(Énoncé)
Poursuivez le texte sur l'écho en Israël des propos de Macron concernant les non-vaccinés, à partir de sa dernière phrase.

(Extrait du document)

::::::::::

Les mots du président Macron sur les non-vaccinés ont fait le tour du monde, en passant par Israël. Les médias qui ont relayé les termes employés étaient partagés entre l'amusement et la stupeur. L'image que se font les Israéliens de la politique française n'est pas exactement celle d'un discours violent ou grossier, mais plutôt celle de gens bien élevés sous les ors de la république. La visite du musée du Louvre et du château de Versailles peut avoir cet effet sur les touristes.

::::::::::

(Extrait de données)
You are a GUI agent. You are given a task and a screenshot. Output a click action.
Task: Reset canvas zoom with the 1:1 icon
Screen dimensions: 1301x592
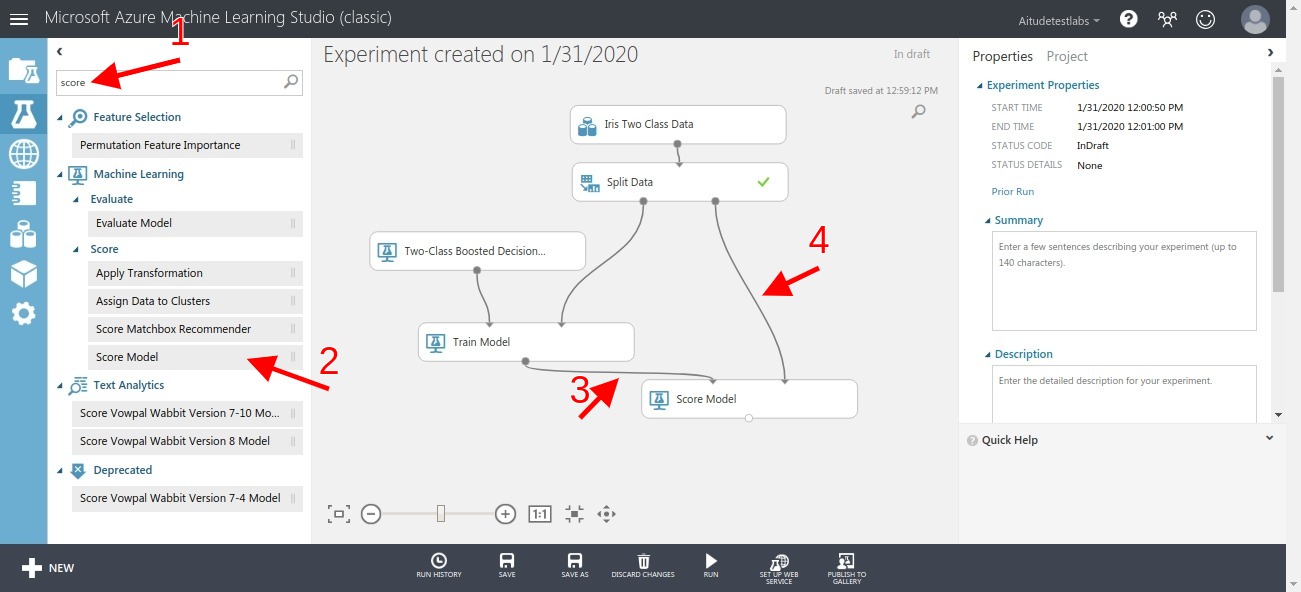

::::::::::

(Résultat ci-dessous)
En Israël étonnamment, le discours politique peut être à la fois extrêmement libre et très maitrisé. Tout dépend du lieu, du sujet et de la fonction de l'orateur. C'est incontestablement à la Knesset que les politiques sont les plus désinhibés. On a encore pu le constater hier (mercredi), lors du vote de la loi sur l'électrification des habitations dans les localités bédouines non reconnues du Néguev. C'est d'abord un député islamiste qui a pris la parole en arabe qui s'est fait interpeller par un élu du Likoud qui le somme de parler hébreu. Puis c'est le Premier ministre Naftali Bennett, scandalisé par une manœuvre de l'opposition qui laisse exploser sa colère, sous les huées de ses adversaires. C'est sur son compte Twitter que le chef du gouvernement a résumé ce qui avait été couverts par les cris, en traitant les élus d'opposition de "bande de voyous". Et le travail en commission parlementaire n'est pas épargné par ce genre de débordement qui peut rapidement dégénérer en injures plus personnelles, comme celles échangées entre députés du parti d'Avigdor Liberman et ceux des partis orthodoxes, sur fond de réforme sur les conversions.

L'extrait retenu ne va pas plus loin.